▶ _GIVEN RECORDS_

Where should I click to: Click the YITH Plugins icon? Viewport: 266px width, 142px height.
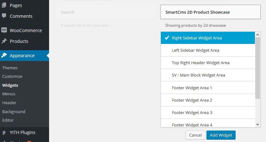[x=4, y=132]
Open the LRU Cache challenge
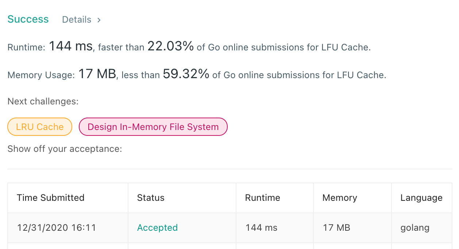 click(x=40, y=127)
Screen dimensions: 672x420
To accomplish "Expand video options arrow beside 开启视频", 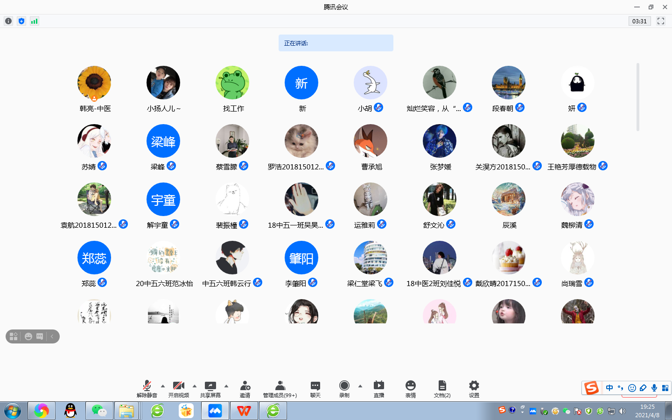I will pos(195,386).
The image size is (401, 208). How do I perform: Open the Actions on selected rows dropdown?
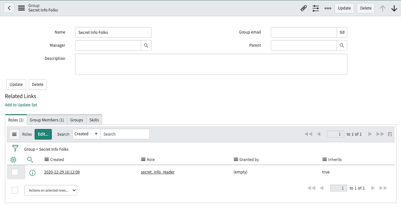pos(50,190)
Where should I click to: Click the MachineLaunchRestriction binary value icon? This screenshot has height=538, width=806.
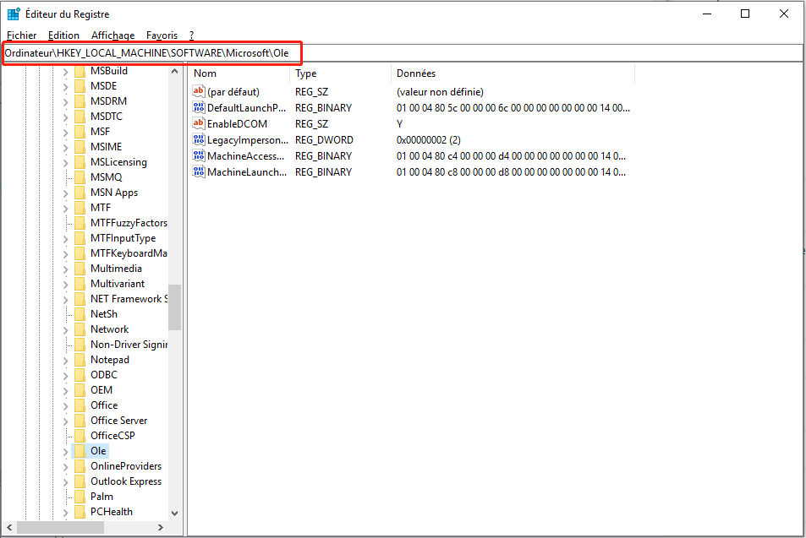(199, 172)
--
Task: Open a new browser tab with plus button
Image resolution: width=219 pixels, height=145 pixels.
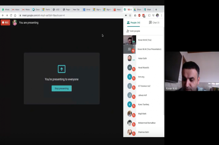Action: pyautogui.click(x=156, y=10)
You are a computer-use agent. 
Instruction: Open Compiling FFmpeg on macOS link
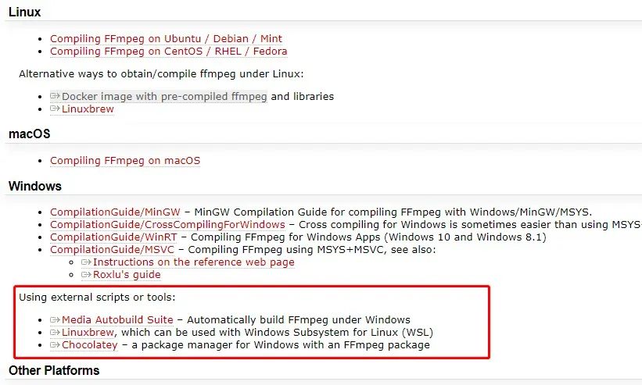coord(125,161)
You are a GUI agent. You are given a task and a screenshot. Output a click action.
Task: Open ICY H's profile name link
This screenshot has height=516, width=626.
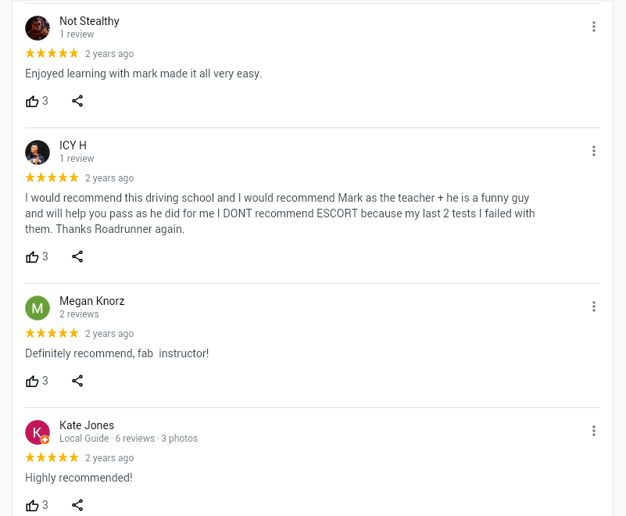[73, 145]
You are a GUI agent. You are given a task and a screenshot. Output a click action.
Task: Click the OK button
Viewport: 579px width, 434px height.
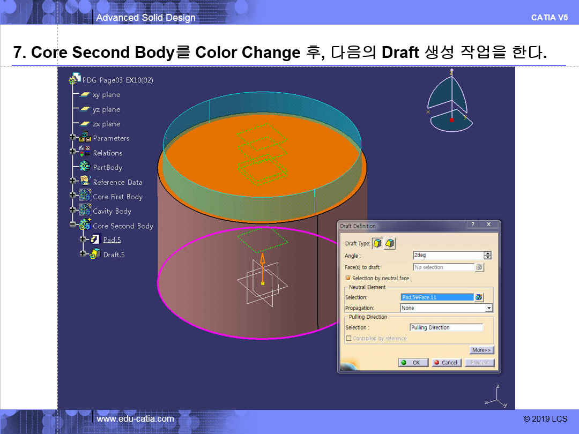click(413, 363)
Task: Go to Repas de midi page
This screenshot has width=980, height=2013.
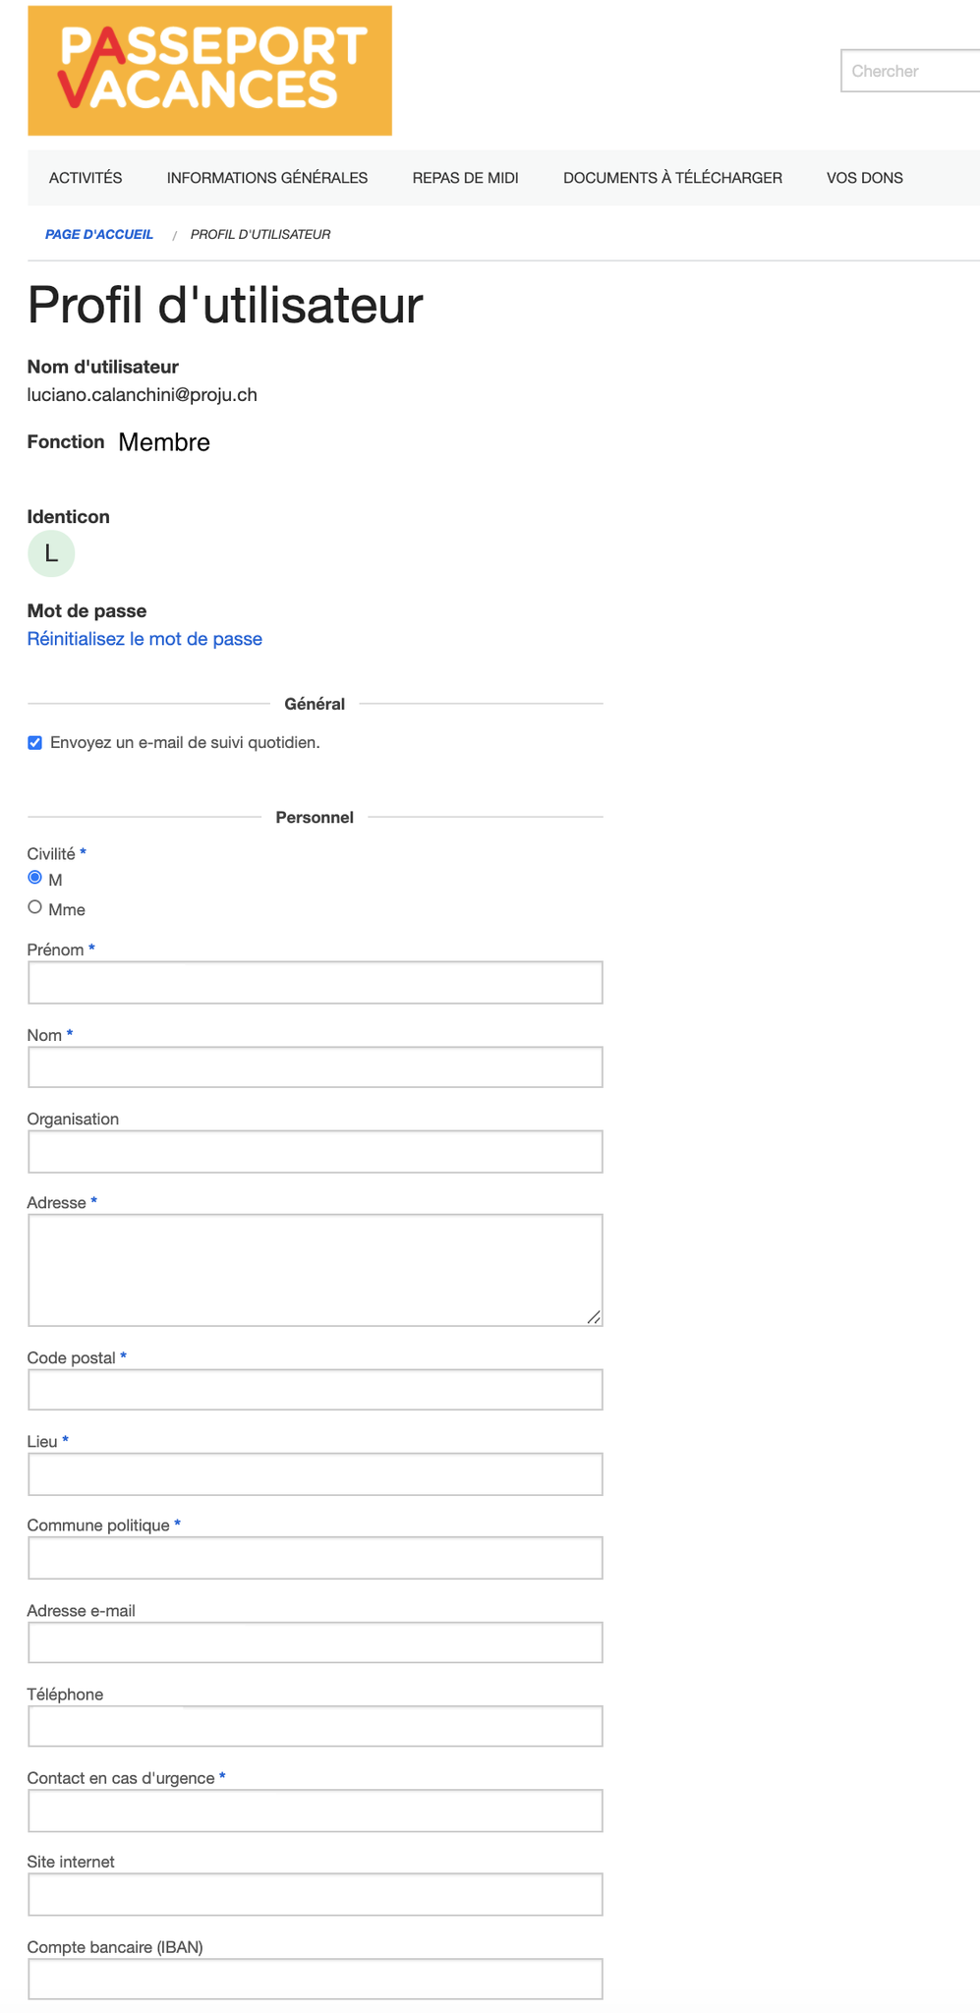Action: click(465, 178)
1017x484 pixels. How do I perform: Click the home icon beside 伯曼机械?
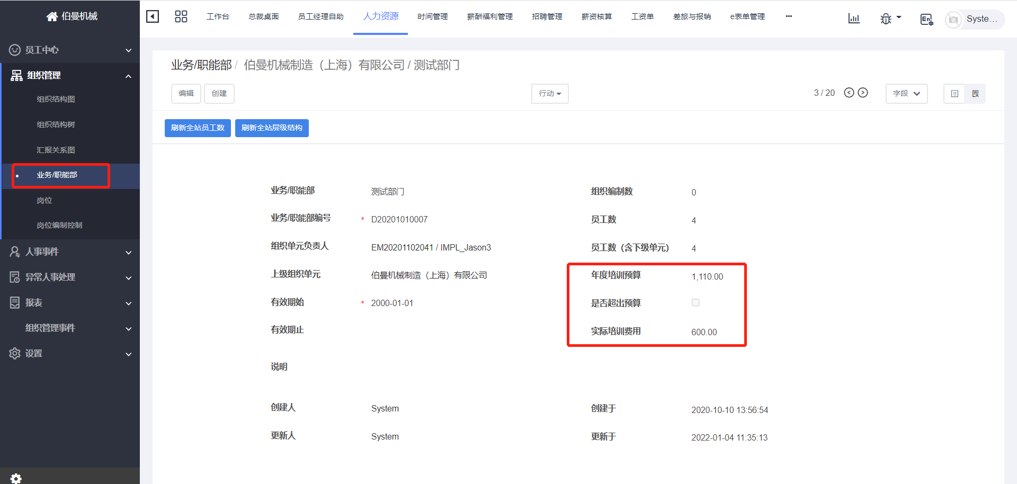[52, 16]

▶ _TASK TO COMPLETE_
Among the records above, find the lines where the word "button" appears and copy them.

▶ _SOLUTION BELOW_
Task: Open a new browser tab with plus button
Task: Click the OK button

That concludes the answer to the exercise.